И выйдя проводить американского писателя до метро, возвращаясь одна, я
смотрю на светящееся окошко музея-квартиры, куда давно уже не ходит народ, и
в котором я по-прежнему зачем-то сижу, я смотрю на действо белых ночей
вокруг, с выплывающими из-за поворота канала лодками разных сортов и
размеров, на жонглеров факелами, на играющих на ксилофоне детей, на
шатающиеся по набережной по неизвестной причине толпы людей, и вспоминаю,
как швед говорил, что у них в Стокгольме тоже белые ночи, просто нет этого
бизнеса.
А когда проходит пора белых ночей и из города разлетаются мечтатели
всех мастей, ко мне снова тянутся мои привычные визитеры, волокут обсуждать
до боли знакомые, как мешки из "Пятерочки", проблемы, и с горячностью все
обсудив и по обыкновению ни к чему не придя, мы идем к метро и в свете
фонарей отбрасываем длинные тени, как свидетельство нашего существования в
нетуристский сезон.
В пределах очерченного круга
Мы песчинки, мы два крохотных вектора двух враждебных сил.
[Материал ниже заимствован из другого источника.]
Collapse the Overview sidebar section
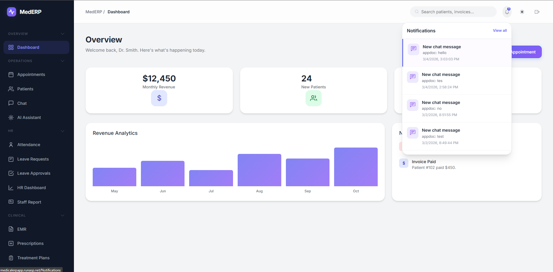This screenshot has width=553, height=272. coord(62,34)
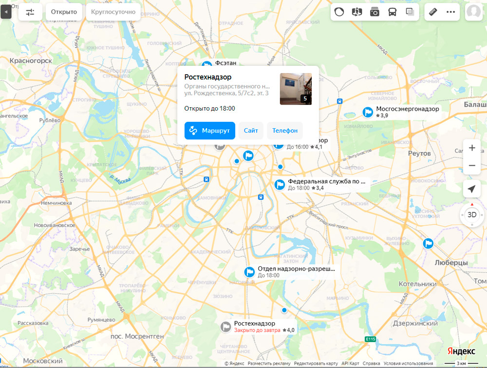Open the three-dots more menu

coord(450,12)
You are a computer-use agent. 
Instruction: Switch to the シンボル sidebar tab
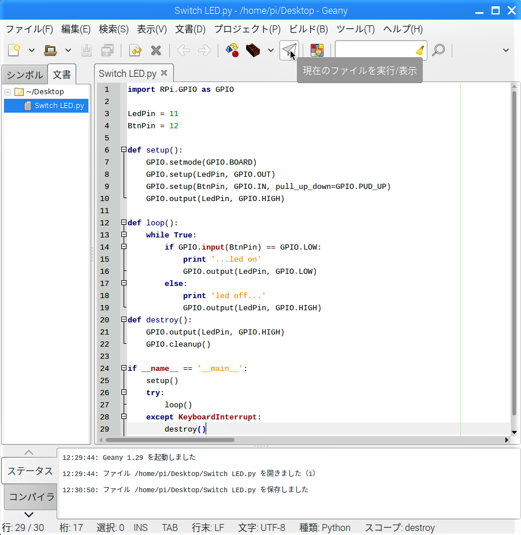pyautogui.click(x=24, y=75)
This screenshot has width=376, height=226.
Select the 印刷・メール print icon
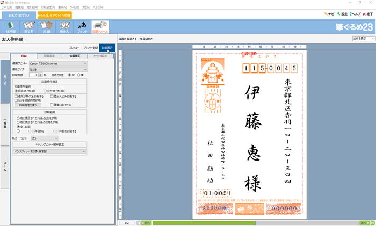[x=100, y=26]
Теперь я
знаю, фильмы про вампиров не вымысел - они не лишены основания. Глупые
старики не виноваты, они орудие, их уже наполовину забрало то черное и
отвратительное, чему нет названия, они и хотели бы, да не могут, у них нет
сил сопротивляться, им велено заграбастать как можно больше, чтобы
превратить живое в такой же, как они сами, уже готовый к утилизации
материал. Обороняясь, мы сопротивляемся, используя все доступные средства,
мы пытаемся вырваться и не даться и попадаем в ловушку: сопротивляясь
яростно, и уже побеждая, мы даем слабину, нам жалко поверженных, нам стыдно,
что наше поведение неподобающе, наши противники так несчастны и жалки, но
злые силы именно на это и рассчитывают - посредством угрызений совести они
продолжают атаку, и понемножку - помаленьку из нас уходит способность к
борьбе, меркнет радость жизни, терпится-любится, делается привычным
безрадостное существование, нас относит все дальше туда, где все уже
приготовлено и выстлано, где золото букв и эмаль фотографий, а пока
пилюли-болезни, горшки и прокладки, ежевечерние прогулки в аптеку, смещение
понятий - еще совсем недавно чудесная живая жизнь вытесняется забравшимся в
гнездо противным кукушонком - цепляющимся за шею ледяными руками по сути уже
полумертвым существом.
И способность к сопротивлению мутирует: вместо того, чтобы резануть по
живому, выйти из рамок, которые по прекраснодушному легкомыслию сами себе
создали и решить проблему раз и навсегда, мы бунтуем в пределах очерченного
круга, бессильно ругаемся, думаем, что даем отпор, сыплем интеллектуальными
терминами, будто строча из пулемета, и испуганно глядя склеротическими
глазами, наши мучители ничего не понимают, они покорно сносят наше
бессильное тиранство, они знают, что сила, все равно, за ними, и чем более
мы их третируем и поносим, тем более будем мучиться потом, хлопать дверью и
убегать, и снова врываться, выкрикивать что-то обидное и бесполезное, опять
убегать и возвращаться, и, в конце концов, мы смиряемся, запиваем или просто
сдаемся и умолкаем, понимая, что прежняя свобода потеряна, и поскольку нет
необходимой святости и доброты, счастье уже невозможно.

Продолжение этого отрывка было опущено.